## GIVEN EXERCISE
Report every line of the records that contains the string "width", copying each such line in full.
*** DATASET EXCERPTS ***
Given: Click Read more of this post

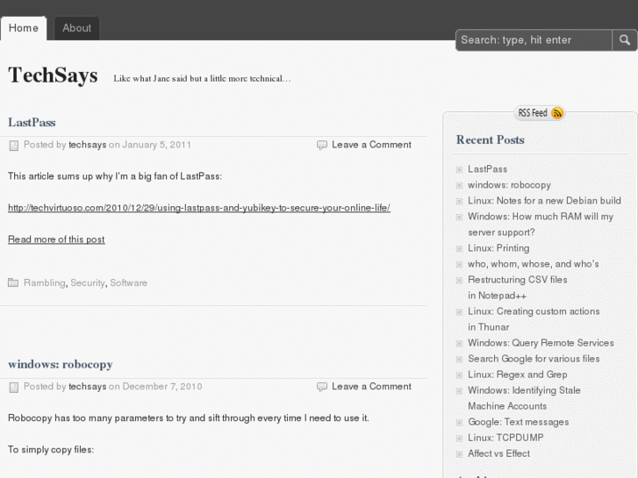Looking at the screenshot, I should click(56, 239).
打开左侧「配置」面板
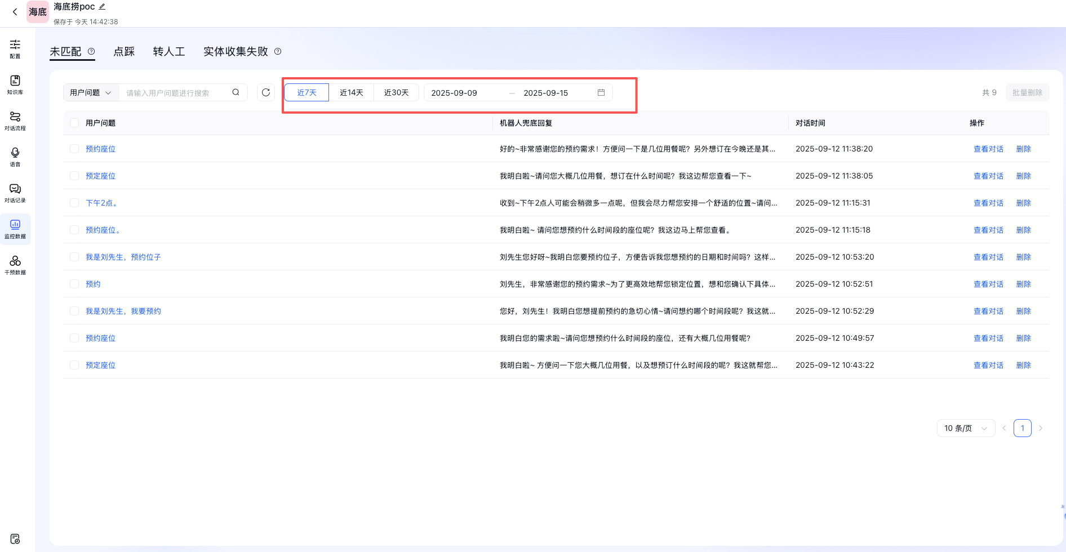The image size is (1066, 552). pyautogui.click(x=15, y=48)
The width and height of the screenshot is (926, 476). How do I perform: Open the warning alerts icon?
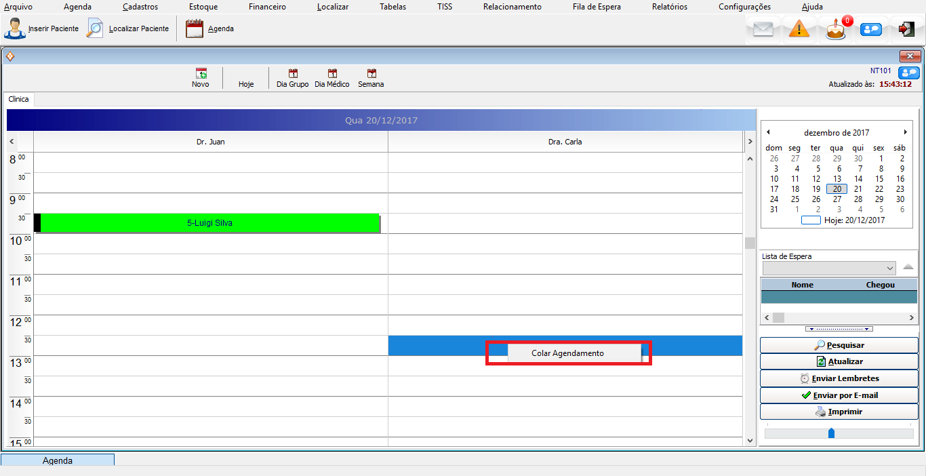point(799,30)
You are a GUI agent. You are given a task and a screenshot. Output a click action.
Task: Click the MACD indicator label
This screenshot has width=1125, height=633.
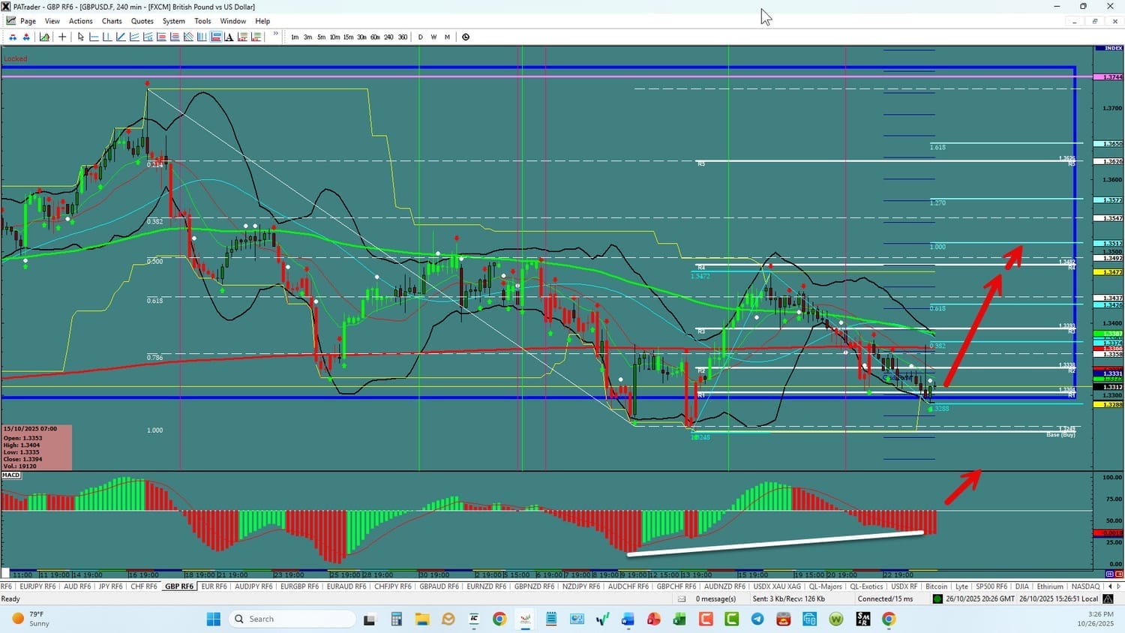tap(11, 475)
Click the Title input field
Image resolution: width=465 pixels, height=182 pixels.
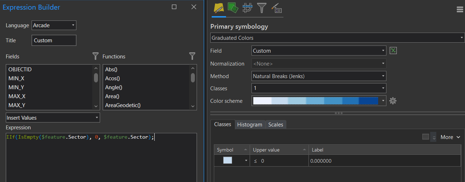click(54, 40)
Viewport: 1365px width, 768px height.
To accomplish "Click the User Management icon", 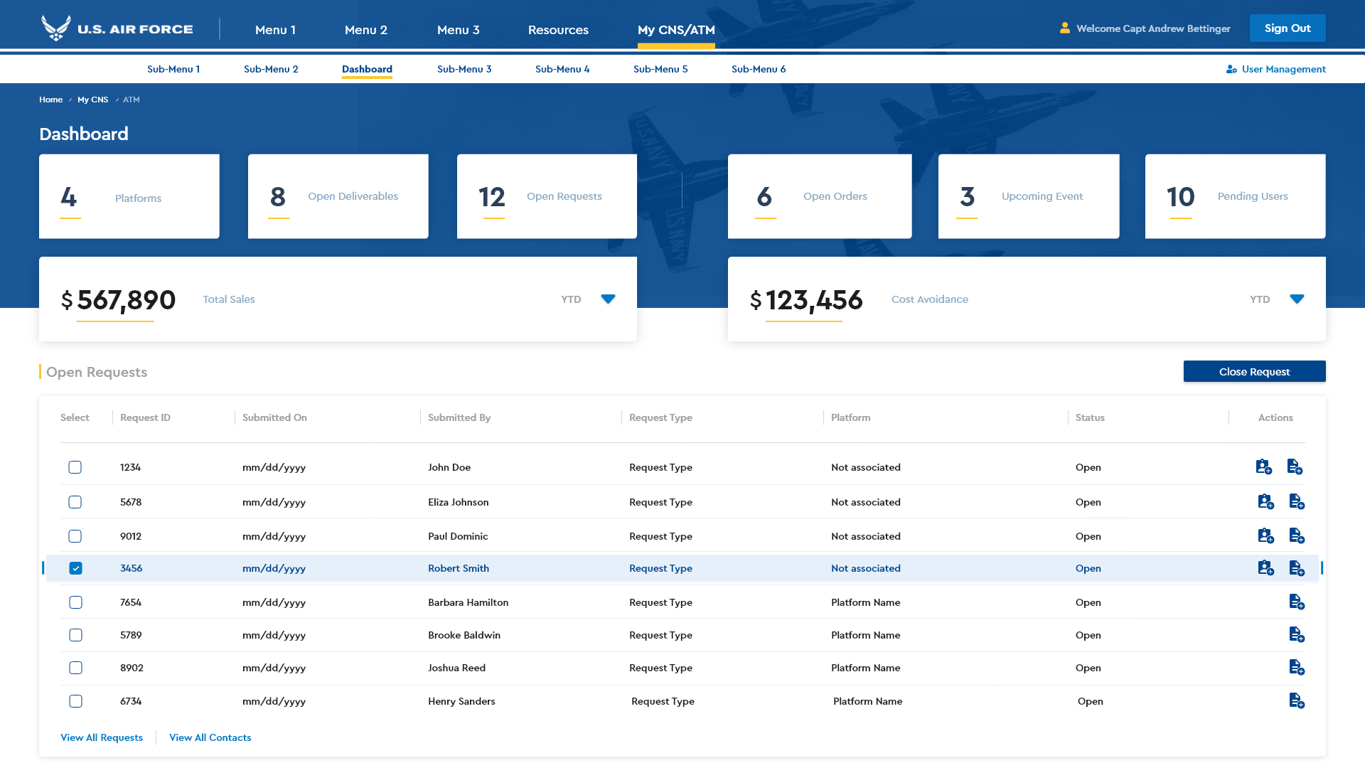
***
## SOLUTION
The width and height of the screenshot is (926, 476). How do I perform: Open the warning alerts icon?
This screenshot has width=1125, height=633.
Image resolution: width=465 pixels, height=182 pixels.
Viewport: 1365px width, 768px height.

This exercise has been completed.